1

when i go to write my for loop generated dataframes to an excel file, only the last line is written into the excel file. i have tried concatenating the dataframes, as each iteration creates a new data frame and then write it to the excel file.

so essentially what i am looking to do is, to successfully concatenate the data frames into one dataframe before i write them to the excel file. i cant write them in individually using pd.ExcelWriter, as I may have 100's of feature names

def CCC_90(df_1,x):
      for i in x:
            print('------------------------------------------------------------------------------------------------------------------- ')
            feature_num =(df_1.iloc[[i]])
            feature_num_correct = (feature_num + 21)
            print(feature_num_correct)

            writer = pd.ExcelWriter('No3_dVSa.xlsx', engine='xlsxwriter')
            appended_data = []
            for j in feature_num:
                  feature_name = dfFeaturename.iloc[[j]]
                  appended_data.append(feature_name)

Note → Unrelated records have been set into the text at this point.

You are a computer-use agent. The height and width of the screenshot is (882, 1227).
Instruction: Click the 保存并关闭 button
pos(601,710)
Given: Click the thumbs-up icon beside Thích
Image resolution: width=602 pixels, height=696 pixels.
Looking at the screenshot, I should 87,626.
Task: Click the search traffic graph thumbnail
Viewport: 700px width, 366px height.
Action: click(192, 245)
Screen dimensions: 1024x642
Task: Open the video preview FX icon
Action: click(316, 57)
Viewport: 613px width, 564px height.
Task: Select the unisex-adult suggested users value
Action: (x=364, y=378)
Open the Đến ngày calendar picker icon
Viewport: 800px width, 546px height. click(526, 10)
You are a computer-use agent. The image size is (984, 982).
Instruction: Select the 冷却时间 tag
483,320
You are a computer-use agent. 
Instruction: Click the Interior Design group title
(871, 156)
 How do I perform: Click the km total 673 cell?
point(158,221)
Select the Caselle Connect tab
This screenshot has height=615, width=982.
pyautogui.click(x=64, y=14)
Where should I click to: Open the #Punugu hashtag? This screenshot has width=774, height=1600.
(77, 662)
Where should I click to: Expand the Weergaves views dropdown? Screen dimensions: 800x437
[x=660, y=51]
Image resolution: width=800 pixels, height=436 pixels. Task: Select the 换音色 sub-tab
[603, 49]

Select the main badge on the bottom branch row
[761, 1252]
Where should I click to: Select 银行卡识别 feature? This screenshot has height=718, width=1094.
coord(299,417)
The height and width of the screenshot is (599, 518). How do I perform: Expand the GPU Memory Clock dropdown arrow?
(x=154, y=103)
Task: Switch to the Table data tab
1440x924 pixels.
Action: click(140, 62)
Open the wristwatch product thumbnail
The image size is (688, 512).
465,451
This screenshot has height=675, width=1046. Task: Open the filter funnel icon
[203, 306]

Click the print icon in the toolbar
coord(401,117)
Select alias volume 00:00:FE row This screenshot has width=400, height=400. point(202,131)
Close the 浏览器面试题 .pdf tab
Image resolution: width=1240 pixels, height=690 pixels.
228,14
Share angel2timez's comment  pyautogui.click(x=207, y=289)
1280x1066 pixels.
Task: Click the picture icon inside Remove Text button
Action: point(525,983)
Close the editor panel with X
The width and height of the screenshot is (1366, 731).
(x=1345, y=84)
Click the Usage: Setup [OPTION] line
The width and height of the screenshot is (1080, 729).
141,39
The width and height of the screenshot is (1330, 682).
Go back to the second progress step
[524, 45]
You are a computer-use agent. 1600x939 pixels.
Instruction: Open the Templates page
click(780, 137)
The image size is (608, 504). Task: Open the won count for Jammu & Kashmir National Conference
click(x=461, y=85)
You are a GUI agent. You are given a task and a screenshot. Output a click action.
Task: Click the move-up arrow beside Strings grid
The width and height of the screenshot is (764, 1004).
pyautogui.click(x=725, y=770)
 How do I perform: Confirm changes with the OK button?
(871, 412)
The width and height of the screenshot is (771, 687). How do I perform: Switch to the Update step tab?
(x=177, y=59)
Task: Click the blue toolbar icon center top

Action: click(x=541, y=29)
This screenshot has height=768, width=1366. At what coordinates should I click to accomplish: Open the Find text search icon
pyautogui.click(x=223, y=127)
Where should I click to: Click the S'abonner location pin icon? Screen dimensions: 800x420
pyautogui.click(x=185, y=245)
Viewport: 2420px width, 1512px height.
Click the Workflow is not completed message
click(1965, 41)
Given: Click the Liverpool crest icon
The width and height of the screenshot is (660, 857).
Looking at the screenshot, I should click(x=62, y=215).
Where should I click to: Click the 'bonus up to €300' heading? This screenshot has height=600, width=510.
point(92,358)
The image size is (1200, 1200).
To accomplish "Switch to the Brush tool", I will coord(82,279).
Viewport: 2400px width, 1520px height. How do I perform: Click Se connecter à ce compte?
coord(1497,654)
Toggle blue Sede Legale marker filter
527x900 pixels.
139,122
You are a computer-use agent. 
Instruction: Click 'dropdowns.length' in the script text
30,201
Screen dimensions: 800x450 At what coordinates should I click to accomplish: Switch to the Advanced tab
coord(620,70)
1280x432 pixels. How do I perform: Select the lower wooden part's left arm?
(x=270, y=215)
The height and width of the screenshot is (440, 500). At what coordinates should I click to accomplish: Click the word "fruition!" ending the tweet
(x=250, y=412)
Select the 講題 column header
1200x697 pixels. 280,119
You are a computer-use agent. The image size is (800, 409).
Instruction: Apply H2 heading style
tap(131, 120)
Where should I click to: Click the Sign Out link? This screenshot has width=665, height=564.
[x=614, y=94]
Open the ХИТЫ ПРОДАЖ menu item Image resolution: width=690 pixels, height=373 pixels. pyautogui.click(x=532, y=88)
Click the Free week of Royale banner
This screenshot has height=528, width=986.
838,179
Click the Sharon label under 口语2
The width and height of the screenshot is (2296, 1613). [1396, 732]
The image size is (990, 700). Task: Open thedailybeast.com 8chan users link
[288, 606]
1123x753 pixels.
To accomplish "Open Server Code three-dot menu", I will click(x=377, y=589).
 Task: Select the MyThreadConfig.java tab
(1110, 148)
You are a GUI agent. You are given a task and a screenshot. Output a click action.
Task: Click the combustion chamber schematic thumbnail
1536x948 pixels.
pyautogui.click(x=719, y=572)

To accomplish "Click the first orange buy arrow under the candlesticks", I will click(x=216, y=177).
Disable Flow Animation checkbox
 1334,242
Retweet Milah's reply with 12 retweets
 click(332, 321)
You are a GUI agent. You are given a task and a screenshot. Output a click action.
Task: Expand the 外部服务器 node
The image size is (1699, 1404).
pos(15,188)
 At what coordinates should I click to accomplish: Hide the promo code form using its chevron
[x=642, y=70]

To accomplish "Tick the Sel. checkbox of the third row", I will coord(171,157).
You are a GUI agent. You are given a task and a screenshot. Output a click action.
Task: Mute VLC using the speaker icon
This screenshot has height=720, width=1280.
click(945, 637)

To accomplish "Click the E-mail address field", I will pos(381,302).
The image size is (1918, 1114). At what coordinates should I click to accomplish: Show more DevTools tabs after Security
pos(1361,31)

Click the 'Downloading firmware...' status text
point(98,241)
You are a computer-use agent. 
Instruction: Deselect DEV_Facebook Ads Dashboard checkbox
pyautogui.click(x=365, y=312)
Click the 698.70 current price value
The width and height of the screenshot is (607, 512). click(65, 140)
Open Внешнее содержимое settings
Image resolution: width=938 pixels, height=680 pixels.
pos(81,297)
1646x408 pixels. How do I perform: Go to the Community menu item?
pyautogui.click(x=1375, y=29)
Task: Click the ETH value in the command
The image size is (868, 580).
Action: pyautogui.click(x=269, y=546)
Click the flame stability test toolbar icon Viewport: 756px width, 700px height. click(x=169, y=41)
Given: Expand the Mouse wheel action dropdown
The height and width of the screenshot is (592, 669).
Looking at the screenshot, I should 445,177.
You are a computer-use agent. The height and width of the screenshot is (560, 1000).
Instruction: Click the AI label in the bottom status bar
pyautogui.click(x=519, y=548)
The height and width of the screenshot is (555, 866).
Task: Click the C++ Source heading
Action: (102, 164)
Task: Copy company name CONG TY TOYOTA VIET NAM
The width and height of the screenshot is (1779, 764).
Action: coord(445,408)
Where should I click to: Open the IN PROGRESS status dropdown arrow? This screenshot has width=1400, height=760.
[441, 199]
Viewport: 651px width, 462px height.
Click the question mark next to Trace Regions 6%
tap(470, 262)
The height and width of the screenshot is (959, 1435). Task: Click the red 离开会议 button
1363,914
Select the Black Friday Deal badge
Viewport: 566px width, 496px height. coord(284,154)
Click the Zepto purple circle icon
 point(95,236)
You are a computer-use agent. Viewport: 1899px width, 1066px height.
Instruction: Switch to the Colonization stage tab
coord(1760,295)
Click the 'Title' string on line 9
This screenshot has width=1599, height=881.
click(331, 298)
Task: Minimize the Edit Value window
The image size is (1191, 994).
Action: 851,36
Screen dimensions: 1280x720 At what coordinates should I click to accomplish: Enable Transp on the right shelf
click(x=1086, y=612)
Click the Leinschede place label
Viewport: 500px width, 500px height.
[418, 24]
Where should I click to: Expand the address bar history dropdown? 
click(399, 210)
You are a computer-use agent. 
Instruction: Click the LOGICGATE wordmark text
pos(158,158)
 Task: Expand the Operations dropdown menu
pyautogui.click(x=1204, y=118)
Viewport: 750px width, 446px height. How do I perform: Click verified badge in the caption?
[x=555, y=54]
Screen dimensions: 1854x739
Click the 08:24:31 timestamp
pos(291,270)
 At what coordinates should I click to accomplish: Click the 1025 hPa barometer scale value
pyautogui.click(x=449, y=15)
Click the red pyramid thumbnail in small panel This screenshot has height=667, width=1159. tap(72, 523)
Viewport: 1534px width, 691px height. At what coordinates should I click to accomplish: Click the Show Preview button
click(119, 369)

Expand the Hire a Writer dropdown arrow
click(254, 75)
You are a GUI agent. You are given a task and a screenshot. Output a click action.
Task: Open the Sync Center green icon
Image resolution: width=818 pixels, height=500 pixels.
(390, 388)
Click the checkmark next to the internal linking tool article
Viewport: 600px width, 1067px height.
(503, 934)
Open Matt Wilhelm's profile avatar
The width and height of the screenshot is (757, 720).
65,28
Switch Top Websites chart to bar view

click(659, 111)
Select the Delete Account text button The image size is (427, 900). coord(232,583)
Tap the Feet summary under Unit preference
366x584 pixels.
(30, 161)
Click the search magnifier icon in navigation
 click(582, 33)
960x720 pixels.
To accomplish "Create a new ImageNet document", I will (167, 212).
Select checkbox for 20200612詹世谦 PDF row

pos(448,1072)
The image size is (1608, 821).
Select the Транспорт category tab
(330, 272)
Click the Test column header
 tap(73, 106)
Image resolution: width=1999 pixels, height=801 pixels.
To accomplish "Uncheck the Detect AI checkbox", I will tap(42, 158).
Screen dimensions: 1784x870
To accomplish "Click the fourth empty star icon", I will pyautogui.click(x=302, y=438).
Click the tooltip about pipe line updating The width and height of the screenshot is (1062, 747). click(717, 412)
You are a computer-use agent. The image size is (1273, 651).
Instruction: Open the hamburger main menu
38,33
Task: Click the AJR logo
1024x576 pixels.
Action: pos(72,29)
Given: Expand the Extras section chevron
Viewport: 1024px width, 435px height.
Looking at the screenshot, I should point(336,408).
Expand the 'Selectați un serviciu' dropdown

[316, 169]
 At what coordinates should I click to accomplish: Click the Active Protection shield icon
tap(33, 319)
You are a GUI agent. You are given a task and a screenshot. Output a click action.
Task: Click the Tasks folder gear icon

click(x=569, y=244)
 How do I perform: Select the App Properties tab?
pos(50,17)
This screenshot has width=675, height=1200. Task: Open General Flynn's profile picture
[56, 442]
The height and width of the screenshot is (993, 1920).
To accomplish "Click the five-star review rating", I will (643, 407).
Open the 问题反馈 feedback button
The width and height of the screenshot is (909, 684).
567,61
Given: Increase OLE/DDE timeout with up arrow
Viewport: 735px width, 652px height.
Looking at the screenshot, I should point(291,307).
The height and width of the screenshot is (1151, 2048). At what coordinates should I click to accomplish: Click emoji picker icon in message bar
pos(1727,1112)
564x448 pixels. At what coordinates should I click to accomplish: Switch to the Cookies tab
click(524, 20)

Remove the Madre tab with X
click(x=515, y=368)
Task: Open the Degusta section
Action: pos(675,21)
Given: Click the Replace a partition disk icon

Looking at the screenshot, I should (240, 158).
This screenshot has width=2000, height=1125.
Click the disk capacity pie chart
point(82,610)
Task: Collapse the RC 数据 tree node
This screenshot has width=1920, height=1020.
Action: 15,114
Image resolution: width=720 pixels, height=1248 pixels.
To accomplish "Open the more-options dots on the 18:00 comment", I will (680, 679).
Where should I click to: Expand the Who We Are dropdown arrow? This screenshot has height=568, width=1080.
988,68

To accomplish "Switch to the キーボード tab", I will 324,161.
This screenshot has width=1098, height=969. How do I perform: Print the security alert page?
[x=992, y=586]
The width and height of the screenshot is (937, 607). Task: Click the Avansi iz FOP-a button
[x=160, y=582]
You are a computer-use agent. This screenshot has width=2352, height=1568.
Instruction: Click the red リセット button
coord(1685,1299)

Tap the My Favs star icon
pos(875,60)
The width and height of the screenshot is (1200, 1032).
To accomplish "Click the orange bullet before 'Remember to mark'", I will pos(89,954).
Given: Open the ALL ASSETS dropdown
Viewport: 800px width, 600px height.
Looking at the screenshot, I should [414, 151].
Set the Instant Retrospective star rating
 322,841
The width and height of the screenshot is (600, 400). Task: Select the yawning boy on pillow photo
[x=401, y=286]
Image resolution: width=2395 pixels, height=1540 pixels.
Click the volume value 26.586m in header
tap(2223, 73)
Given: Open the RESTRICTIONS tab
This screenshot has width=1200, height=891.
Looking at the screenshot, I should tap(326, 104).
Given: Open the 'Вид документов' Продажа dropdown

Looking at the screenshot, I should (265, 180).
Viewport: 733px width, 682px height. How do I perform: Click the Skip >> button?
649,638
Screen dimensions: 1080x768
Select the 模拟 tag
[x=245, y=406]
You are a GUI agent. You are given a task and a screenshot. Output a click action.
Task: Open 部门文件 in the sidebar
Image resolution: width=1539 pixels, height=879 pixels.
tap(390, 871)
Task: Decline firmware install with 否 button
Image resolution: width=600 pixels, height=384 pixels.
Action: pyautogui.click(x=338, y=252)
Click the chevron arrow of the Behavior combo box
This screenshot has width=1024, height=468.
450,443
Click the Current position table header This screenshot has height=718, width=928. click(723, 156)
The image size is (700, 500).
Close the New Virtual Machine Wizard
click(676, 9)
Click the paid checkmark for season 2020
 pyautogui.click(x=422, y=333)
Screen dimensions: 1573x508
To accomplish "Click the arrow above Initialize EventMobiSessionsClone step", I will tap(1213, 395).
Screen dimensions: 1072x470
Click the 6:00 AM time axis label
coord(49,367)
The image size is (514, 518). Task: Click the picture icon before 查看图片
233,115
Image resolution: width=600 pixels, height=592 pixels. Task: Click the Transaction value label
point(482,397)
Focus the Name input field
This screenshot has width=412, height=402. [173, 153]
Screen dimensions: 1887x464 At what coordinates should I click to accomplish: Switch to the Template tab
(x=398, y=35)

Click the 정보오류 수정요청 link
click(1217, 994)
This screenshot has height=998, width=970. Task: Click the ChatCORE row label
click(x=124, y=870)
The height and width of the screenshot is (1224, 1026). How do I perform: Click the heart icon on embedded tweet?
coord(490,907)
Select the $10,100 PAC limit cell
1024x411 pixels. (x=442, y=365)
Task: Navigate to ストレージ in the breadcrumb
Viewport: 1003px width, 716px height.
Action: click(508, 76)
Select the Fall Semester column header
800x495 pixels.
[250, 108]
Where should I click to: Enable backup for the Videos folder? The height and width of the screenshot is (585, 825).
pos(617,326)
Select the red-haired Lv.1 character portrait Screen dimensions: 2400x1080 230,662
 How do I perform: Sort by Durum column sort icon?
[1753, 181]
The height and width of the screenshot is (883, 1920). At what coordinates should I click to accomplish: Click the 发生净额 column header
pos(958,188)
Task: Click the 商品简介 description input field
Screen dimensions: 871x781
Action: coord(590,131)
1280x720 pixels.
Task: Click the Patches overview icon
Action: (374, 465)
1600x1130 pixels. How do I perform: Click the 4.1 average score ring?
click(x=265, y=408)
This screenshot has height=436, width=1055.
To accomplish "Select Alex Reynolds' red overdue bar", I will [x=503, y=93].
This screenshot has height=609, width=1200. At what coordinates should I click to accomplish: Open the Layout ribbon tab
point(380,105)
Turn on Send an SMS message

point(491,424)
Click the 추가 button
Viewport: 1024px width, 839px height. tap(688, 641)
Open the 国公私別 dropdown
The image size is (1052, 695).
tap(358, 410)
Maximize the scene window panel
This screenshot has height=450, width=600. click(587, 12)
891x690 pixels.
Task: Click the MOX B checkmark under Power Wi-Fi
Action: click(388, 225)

            appended_data = pd.concat(appended_data)

            appended_data.to_excel(writer, sheet_name='Sheet1',startrow=1)
            writer.save()
Yuca
  • 6,010
  • 3
  • 22
  • 42
  • 1
    Related: https://stackoverflow.com/questions/28669482/appending-pandas-dataframes-generated-in-a-for-loop – anky Jun 28 '19 at 18:32

1 Answers1

1

The Excel file is overwritten each time in the outlook loop iterations. This means that only the last iteration is saved in the spreadsheet.

To solve this issue, create the writer before the outer loop and save the concated dataframe in the spreadsheet outside of the loop.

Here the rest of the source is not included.